Kathleen A. McGee: Yeah, and it's a big deal, especially because of the signaling to public companies and investor management companies, the entire investment management community, about what this is going to mean for them going forward. So, as you mentioned, last year, the SEC announced they were going to be rolling out some proposed rules impacting the investor management community. They had already also unrolled some rules having to do with public companies writ large, they just put forth three new sets of proposed rules, and all of these are now open for a notice and comment period.

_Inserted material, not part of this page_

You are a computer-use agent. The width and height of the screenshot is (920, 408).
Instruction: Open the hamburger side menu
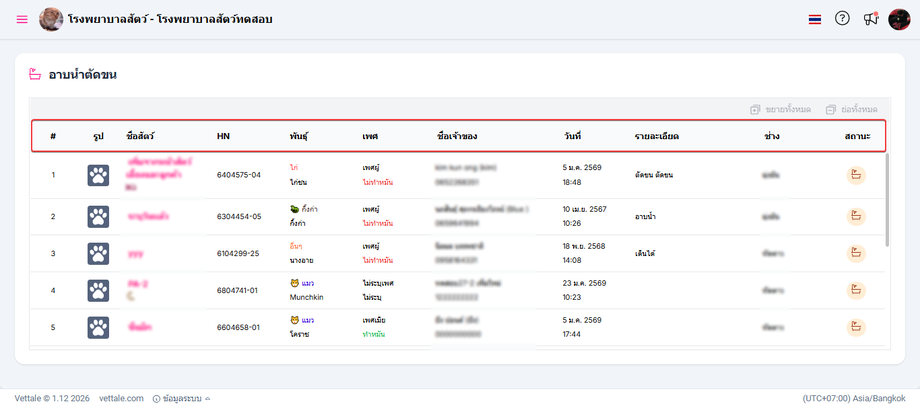(22, 19)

So, the actual enactment of these rules and the timeline is still unknown. That's important to know. Nevertheless, the focus of the SEC is twofold. First and foremost, they believe, and the Biden Administration has been really clear about this, that cybersecurity equates to national security. And so, the administration and the federal government is very concerned about all public companies maintaining strong cybersecurity.

Secondly, the SEC has announced in their proposed rules that they believe investors have the right to make important decisions based on, among other things, the quality of the cybersecurity of their investment vehicle. So, they're going to be able to take a look at public filings and other documents of prospective investments moving forward.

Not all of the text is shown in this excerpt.